Manawahe Farmers Win Supreme Award

Supreme Award winners Tim Jean and John Mackintosh.

A Manawahe family that looks to get maximum enjoyment from their farm are the supreme award winners of this year’s Bay of Plenty Ballance Farm Environment Awards.

The family team of John and Jean, and Tim and Jo Mackintosh also won the Rabobank Life and Land Award, the Wrightson Habitat Improvement Award and the Environment Bay of Plenty Environmental Award at a special ceremony in Te Puke today (April 11).

The awards, which are coordinated regionally by Environment Bay of Plenty, are designed to encourage farmers to support and adopt sustainable farming practices.

The Mackintoshs operate Chattan Farm in Manawahe, which they do with a focus for creating a well-managed sustainable property. They began working on the farm in 1972 when John and Jean purchased 390 hectares. They added to it in 1994, buying an extra 108 hectares from a neighbouring farm. In 2000 Tim and Jo began share-farming, leasing the farm in 2004 and also buying a neighbouring 220 hectare block.

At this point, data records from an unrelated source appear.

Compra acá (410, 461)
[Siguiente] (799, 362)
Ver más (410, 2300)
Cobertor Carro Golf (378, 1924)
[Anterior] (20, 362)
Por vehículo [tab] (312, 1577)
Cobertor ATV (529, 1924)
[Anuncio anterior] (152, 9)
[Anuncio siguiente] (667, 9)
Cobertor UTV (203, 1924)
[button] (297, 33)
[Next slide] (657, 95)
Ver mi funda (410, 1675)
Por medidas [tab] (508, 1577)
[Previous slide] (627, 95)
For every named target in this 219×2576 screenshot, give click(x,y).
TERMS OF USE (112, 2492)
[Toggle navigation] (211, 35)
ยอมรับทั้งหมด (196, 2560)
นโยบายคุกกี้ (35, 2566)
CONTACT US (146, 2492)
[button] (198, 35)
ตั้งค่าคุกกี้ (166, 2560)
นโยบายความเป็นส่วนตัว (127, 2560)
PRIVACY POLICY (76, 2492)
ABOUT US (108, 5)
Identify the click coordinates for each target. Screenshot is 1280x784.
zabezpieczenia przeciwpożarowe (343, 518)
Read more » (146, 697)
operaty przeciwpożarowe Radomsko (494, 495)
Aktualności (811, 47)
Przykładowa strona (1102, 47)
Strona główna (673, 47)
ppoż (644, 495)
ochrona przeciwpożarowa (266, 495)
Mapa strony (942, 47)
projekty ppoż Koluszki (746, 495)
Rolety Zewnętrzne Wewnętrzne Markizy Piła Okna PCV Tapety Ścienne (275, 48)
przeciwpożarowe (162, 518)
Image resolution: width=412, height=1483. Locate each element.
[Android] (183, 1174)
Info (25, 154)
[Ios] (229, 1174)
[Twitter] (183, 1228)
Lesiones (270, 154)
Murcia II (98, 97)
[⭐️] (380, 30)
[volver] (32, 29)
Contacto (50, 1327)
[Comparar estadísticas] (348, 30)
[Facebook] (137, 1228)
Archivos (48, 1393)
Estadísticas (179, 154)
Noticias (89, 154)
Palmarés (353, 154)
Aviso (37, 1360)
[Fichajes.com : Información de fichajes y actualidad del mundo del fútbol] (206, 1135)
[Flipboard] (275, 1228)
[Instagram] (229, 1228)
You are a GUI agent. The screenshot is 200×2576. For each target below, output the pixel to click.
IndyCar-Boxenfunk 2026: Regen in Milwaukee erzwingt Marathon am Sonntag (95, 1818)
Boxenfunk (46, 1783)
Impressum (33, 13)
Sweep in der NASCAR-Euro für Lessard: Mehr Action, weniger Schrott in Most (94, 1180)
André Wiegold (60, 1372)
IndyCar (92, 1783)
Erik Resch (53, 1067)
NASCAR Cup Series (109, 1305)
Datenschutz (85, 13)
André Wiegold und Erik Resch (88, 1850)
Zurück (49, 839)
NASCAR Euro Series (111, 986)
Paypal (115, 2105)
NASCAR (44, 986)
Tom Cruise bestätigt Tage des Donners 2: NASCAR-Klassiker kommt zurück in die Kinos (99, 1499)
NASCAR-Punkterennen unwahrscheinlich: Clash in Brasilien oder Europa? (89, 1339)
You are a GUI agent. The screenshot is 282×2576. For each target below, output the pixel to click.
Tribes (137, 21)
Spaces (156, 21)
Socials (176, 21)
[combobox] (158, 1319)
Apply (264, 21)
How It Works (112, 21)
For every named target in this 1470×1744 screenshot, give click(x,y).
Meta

Environment Bay of Plenty chairman John Cronin says the awards display to farmers that profitability does not have to be compromised and in the best examples can restore and enhance environmental values.

“They encourage and promote sustainable land management in the region, which aligns strongly with the objectives of Environment Bay of Plenty. We know that the best farmers have always looked after their farm environment. Environment Bay of Plenty’s strong involvement in these awards both recognises that long-standing commitment and urges others to change.”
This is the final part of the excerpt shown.